Magnetic endohedral metallofullerenes with floppy interiors

It is shown that ${\mathrm{Gd}}_3\mathrm{N}@{\mathrm{C}}_{80}$ is a highly magnetic and very stable motif that allows enhanced contrast magnetic resonance imaging and electric dipole moment with potential for cancer treatment. Using a synergistic approach combining Stern-Gerlach experiments in beams and first-principles electronic structure studies, it is demonstrated that an isolated ${\mathrm{Gd}}_3\mathrm{N}$ has a ground state spin moment of $23{\mu }_B$ followed by a noncollinear state of $17.2{\mu }_B$ only $88\mathrm{meV}$ above the ground state. The large moment is largely due to localized $f$ electrons.

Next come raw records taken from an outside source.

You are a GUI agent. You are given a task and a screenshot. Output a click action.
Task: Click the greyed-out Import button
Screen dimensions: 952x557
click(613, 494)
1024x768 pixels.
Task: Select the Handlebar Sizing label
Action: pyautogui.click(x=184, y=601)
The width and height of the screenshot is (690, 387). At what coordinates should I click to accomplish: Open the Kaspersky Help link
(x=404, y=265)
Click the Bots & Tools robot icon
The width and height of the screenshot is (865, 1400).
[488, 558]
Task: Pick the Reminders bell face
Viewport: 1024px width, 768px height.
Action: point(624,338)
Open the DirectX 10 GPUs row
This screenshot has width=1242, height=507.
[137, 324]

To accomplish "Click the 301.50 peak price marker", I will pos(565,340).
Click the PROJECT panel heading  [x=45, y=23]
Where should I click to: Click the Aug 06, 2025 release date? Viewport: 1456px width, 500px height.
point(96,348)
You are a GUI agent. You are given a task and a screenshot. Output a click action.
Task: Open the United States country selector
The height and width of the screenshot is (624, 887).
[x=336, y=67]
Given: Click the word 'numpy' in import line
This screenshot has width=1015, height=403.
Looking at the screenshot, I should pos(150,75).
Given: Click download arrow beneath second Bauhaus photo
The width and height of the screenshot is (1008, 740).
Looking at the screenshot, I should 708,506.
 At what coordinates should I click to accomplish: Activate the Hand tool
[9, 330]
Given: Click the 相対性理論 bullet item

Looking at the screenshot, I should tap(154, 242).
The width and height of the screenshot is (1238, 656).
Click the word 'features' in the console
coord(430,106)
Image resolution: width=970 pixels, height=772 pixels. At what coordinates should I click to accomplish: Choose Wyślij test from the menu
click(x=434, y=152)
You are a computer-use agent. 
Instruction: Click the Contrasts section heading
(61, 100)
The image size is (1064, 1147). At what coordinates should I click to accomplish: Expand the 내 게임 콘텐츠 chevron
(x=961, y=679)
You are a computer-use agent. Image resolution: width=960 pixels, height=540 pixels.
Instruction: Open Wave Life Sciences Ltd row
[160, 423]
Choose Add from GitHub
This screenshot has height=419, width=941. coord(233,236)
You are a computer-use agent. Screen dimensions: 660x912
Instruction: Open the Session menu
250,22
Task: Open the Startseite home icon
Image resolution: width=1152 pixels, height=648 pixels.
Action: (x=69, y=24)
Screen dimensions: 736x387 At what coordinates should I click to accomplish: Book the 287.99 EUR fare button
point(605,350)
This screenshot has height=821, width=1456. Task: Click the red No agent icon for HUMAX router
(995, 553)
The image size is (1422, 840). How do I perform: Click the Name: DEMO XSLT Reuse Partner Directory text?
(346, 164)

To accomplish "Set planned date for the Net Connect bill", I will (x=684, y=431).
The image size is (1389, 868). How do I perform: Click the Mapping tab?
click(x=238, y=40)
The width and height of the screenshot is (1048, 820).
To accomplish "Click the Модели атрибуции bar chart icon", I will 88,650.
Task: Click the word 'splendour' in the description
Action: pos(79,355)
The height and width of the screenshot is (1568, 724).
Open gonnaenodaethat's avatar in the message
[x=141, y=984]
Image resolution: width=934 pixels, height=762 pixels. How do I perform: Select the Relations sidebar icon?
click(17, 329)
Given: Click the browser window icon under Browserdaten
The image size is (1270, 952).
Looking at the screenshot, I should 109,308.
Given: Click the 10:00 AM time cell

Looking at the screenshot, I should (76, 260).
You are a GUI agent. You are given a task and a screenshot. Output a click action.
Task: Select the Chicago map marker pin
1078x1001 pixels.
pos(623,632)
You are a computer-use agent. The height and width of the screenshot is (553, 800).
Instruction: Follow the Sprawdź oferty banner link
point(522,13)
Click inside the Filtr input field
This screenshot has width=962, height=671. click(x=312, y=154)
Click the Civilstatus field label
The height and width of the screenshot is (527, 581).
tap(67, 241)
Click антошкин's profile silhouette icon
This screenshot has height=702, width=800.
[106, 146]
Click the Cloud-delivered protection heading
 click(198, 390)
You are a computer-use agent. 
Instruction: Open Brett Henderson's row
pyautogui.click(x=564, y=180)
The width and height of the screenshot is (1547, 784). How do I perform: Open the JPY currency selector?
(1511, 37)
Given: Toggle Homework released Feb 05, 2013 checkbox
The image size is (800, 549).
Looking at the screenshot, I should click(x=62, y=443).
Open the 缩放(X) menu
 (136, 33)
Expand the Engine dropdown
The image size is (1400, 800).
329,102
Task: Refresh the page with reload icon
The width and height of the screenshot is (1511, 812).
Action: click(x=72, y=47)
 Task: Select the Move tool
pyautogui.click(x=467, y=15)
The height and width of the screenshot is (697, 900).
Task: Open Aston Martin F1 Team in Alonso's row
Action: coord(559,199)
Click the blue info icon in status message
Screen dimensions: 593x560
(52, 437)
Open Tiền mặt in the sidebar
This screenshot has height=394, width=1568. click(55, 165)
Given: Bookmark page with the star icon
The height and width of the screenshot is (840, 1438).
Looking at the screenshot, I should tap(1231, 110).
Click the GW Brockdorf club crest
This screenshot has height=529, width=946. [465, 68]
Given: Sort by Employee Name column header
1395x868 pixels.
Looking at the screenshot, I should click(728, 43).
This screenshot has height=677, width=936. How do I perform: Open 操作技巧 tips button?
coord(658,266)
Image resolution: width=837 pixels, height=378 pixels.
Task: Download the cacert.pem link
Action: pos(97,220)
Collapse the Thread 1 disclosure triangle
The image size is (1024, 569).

As a ${\mathrm{Gd}}_3\mathrm{N}$ is embedded inside a ${\mathrm{C}}_{80}$ cage, the localized $f$ electrons maintain the magnetic character while the hybridization between the $s$, $d$ states of isolated ${\mathrm{Gd}}_3\mathrm{N}$ and $p$ states of ${\mathrm{C}}_{80}$ leads to a strongly bound motif with an interaction energy of $13.63\mathrm{eV}$ and a large highest-occupied-molecular-orbital–lowest-unoccupied-molecular-orbital gap of $1.48\mathrm{eV}$. ${\mathrm{Gd}}_3\mathrm{N}@{\mathrm{C}}_{80}$ is further shown to possess two isomers corresponding to the location of the N atom on either side of the ${\mathrm{Gd}}_3$ triangle with an appreciable electric dipole moment and a low barrier of $91\mathrm{meV}$ for transition between them offering potential for a fluctuating dipole.

Figure 1

(Color online) TOF mass spectra of gadolinium clusters. Top trace: pure helium carrier gas; bottom trace: 0.05% ${\mathrm{N}}_2$ added to carrier gas. The small peaks to the high mass side of the ${\mathrm{Gd}}_n$ mass peaks in the top trace are due to the cluster monoxides, ${\mathrm{Gd}}_n\mathrm{O}$.

Figure 2

(Color online) Position-sensitive time-of-flight spectra of ${\mathrm{Gd}}_3\mathrm{N}$. Solid trace: Deflection magnet off ($B=0\mathrm{T}$, $\partial B∕\partial z=0\mathrm{T}{\mathrm{m}}^{-1}$). Dashed trace: Deflection field on ($B=0.98\mathrm{T}$, $\partial B∕\partial z=192\mathrm{T}{\mathrm{m}}^{-1}$).

Figure 3

(Color online) The equilibrium geometries of the Gadolinium clusters for the collinear ferromagnetic configurations and noncollinear magnetic configuration. The total spin magnetic moment is also given (in unit of ${\mu }_B$).

Figure 4

(Color online) One electron energy levels for the fullerene ${\mathrm{C}}_{80}$. The three LUMO orbitals are indicated by red lines and their charge density surrounding the cage is shown by the green isosurface with the value of $0.03\text{electrons}\text{per}{\mathrm{\AA }}^3$.

Figure 5

(Color online) The isosurface of the Bader charge volume of the molecule with the value of $0.7\text{electrons}\text{per}{\AA }^3$ as the molecule ${\mathrm{Gd}}_3\mathrm{N}$ is embedded in the fullerene ${\mathrm{C}}_{80}$ cage. (b) One electron energy levels in spin majority and minority channels for the ${\mathrm{Gd}}_3\mathrm{N}$ embedded in the ${\mathrm{C}}_{80}$ cage. The densities of states are projected on the N and Gd atomic sites.

Figure 6

(Color online) Inside the ${\mathrm{C}}_{80}$ cage, the molecule ${\mathrm{Gd}}_3\mathrm{N}$ has the energy barrier for the N atom moving through the ${\mathrm{Gd}}_3$ plane. The labels correspond to the configurations along the path. A1 and A2 are two mirror configurations and S is the transition state.